Soldiers stand in front of demonstrators in Khartoum on April 8, 2019.

Sudan's army rulers and opposition have reached a breakthrough in talks to form a joint civilian-military council. Thousands of protesters remain camped out in Khartoum calling for a transition to civilian rule.

Sudan's army rulers and an opposition coalition agreed on Saturday to form a joint civilian-military council to lead the country's transition following three decades of autocratic rule by President Omar al-Bashir.

Sudan's 10-member Transitional Military Council (TMC) has vowed to rule the country for two years after it ousted and arrested Bashir on April 11 following months of anti-government protests.

The opposition Forces for the Declaration of Freedom and Change, a coalition of opposition groups led by the Sudanese Professionals Association that spearheaded the protests, has demanded the rapid turnover of power to a civilian council to transition the country to democracy.

The two sides sat down on Saturday after they agreed on Wednesday to form a committee to address political disputes amid swelling protests against the new military rulers. Wednesday's meeting was followed by the resignation of three military council members the opposition accused of killing protesters and representing the old regime.

Joint military-civilian council

After Saturday's meeting, sources said that an agreement was reached in principle to form a joint civilian-military council, but not on the division of seats in the new body.

"We agreed on a joint council between the civilian and the military," one of the leaders of the protest campaign, Ahmed al-Rabia, who was involved in the first talks of the new committee, told AFP. "We are now in consultation about what percentage of the council should be represented by civilians and how much by the military."

The apparent breakthrough came as thousands of protesters remained camped out in front of army headquarters in the capital, Khartoum, to apply pressure on the military to hand over power to civilians.

The opposition fears that the military and Bashir loyalists will continue to run the country, replacing one military dictatorship with another.

The TMC has arrested some former regime officials, announced anti-corruption measures and vowed to give some power to an executive civilian authority, but suggested in would retain ultimate sovereign power.

Sudan at the turning point: but what of the economy?

Foreign powers vie for influence

Western governments have backed the opposition's demands for civilian rule, but Saudi Arabia and the United Arab Emirates have provided economic aid to the military council led by Lt Gen Abdel Fattah al-Burhan.

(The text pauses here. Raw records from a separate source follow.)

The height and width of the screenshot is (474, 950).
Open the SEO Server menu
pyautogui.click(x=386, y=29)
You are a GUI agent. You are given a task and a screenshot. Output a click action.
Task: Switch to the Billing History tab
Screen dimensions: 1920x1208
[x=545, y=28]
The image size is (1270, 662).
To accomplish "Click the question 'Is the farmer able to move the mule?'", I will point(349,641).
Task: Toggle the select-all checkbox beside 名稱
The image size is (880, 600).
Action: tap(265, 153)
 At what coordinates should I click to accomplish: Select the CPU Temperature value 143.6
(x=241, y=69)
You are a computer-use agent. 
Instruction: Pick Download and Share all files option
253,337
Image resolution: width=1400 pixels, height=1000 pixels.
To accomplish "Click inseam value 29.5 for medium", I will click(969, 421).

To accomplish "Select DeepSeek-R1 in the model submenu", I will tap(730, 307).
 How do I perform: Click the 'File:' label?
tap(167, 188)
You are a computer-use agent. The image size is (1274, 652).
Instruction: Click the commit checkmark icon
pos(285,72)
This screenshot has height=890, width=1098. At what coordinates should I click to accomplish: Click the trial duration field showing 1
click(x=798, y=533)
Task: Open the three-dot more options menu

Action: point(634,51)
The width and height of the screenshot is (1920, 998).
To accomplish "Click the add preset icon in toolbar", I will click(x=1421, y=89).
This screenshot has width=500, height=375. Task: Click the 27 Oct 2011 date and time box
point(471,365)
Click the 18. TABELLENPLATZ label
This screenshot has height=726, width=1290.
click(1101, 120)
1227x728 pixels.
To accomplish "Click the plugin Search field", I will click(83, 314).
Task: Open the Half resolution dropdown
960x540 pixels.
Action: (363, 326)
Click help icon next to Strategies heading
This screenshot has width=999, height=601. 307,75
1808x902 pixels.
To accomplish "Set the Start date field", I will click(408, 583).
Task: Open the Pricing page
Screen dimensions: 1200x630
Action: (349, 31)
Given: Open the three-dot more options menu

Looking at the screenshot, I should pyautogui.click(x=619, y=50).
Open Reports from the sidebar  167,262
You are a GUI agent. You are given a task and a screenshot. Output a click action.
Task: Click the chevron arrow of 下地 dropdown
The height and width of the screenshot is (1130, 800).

Turkey and Qatar, both rivals of the Gulf Arab states, are also seeking to protect their influence in Sudan in the wake of the political shakeup.

Read more: The Sudanese military: A pawn of the Saudis?

Meanwhile, neighboring Egypt, whose President Abdel Fattah el-Sissi holds the current chairmanship of the African Union and is close to the Gulf Arab states, has said a political transition to civilian rule needs time to avoid chaos.

Bashir's fate uncertain

The protests started in mid-December over a deepening economic crisis, but quickly morphed into a sustained challenge against Bashir's leadership. He is being held in a prison in Khartoum alongside other former officials.

Bashir is wanted by the International Criminal Court for alleged war crimes, but the military council has suggested he will be tried in Sudan.